In connection with the execution of the Loan Agreement, Mtron also entered into a Cash Collateral Agreement (the "Cash Collateral Agreement) with the Bank and delivered a Revolving Promissory Note (the "Revolving Promissory Note") in the principal amount of $3,000,000 to the Bank. The Cash Collateral Agreement provides that the Bank will hold the deposit collateral in a non-interest bearing deposit account.  Provided that Mtron is not in default of any of its obligations under the Loan Agreement, Revolving Promissory Note or the Cash Collateral Agreement, the funds deposited by Mtron under the Cash Collateral Agreement are available for use by Mtron, except that the Bank is not obligated to make disbursements to Mtron if the balance of the deposited funds would be less than the outstanding principal amount under the Revolving Promissory Note.
Under the terms of the Loan Agreement and the Revolving Promissory Note, Mtron may make borrowings under the Revolving Loan until September 30, 2016, unless the term of the Revolving Promissory Note is extended.
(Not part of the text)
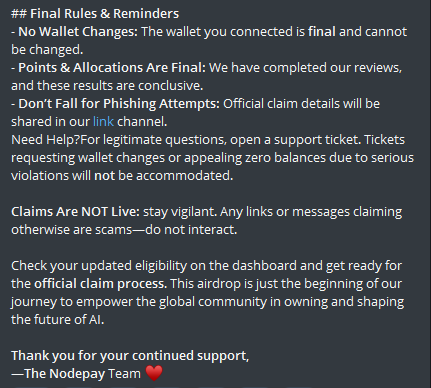
Task: Open the blue 'link' channel hyperlink
Action: 103,122
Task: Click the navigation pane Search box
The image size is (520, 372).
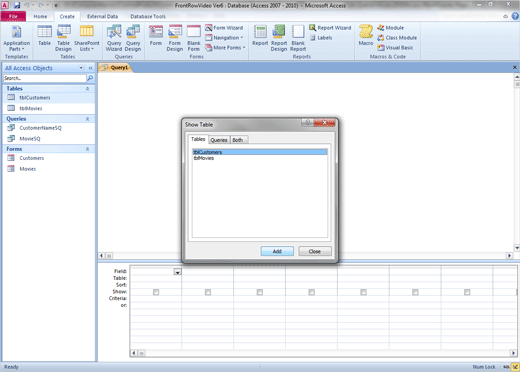Action: pyautogui.click(x=45, y=78)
The Loan Agreement, Revolving Promissory Note and Cash Collateral Agreement provide for customary events of default including but not limited to payment defaults, breach of other obligations under the Loan Agreement, Revolving Promissory Note and Cash Collateral Agreement, bankruptcy or insolvency, material default with respect to any obligation owed to the Bank and default with respect to other material indebtedness.
The foregoing descriptions of the Loan Agreement, the Revolving Promissory Note and the Cash Collateral Agreement are not complete and are qualified in their entirety by reference to the full text of such documents, which are filed herewith as Exhibits 10.1, 10.2 and 10.3, respectively, and incorporated herein by reference.
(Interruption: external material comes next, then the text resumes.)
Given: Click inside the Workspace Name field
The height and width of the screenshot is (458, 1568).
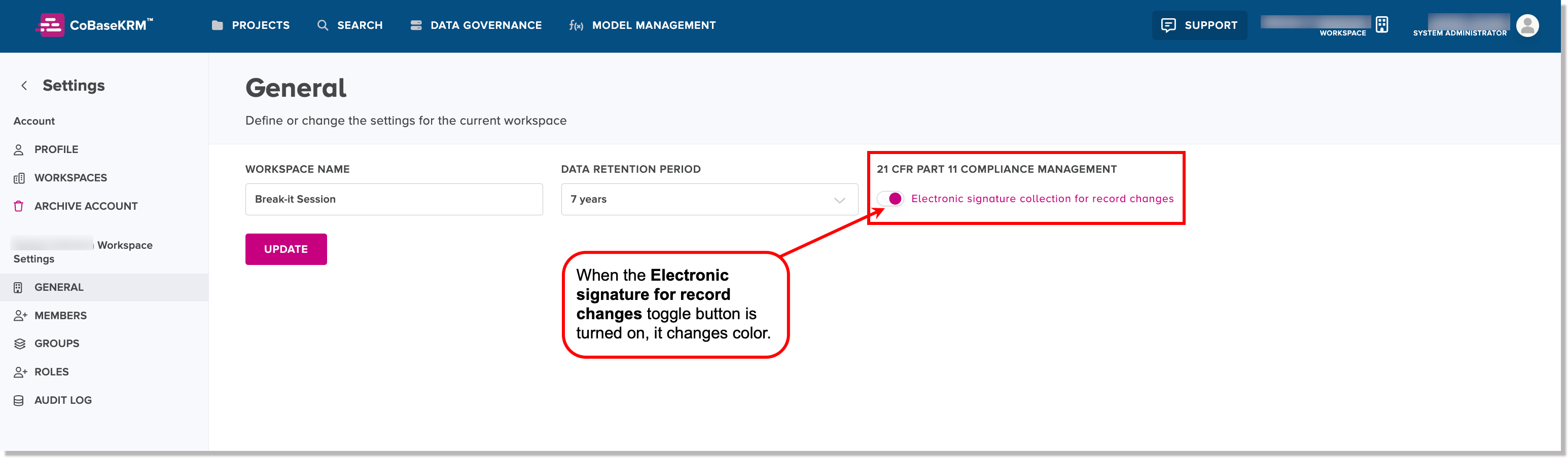Looking at the screenshot, I should (394, 199).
Item 2.03.                          Creation of a Direct Financial Obligation or an Obligation under an Off-  Balance Sheet Arrangement of a Registrant.
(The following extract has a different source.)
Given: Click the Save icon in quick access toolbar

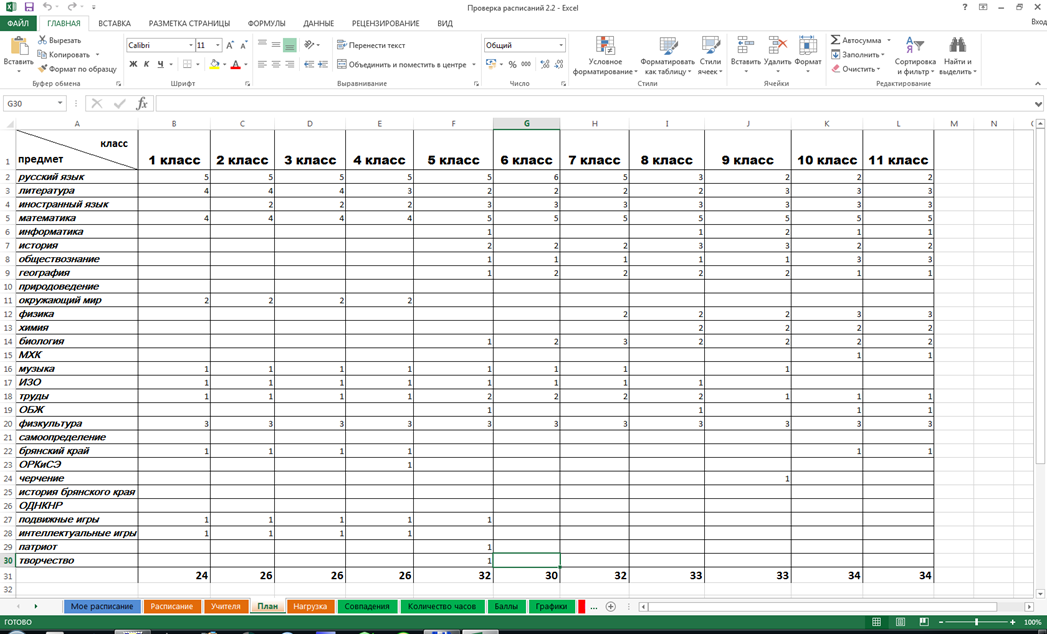Looking at the screenshot, I should [29, 7].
The information set forth in Item 1.01 is incorporated by reference into this Item 2.03.
Item 9.01.                          Financial Statements and Exhibits.
(d)            Exhibits
Exhibit No.
Description
10.1
Loan Agreement, dated September 30, 2014, by and between M-tron Industries, Inc., and City National Bank of Florida.
10.2
Revolving Promissory Note, dated September 30, 2014, by and between M-tron Industries, Inc., and City National Bank of Florida.
10.3
Cash Collateral Agreement, dated September 30, 2014, by and between M-tron Industries, Inc., and City National Bank of Florida.





SIGNATURE
Pursuant to the requirements of the Securities Exchange Act of 1934, the registrant has duly caused this report to be signed on its behalf by the undersigned hereunto duly authorized.

October 2, 2014
THE LGL GROUP, INC.
By:
/s/ R. LaDuane Clifton
Name:
R. LaDuane Clifton
Title:
Chief Financial Officer








EXHIBIT INDEX
Exhibit No.
Description
10.1
Loan Agreement, dated September 30, 2014, by and between M-tron Industries, Inc., and City National Bank of Florida.
10.2
Revolving Promissory Note, dated September 30, 2014, by and between M-tron Industries, Inc., and City National Bank of Florida.
10.3
Cash Collateral Agreement, dated September 30, 2014, by and between M-tron Industries, Inc., and City National Bank of Florida.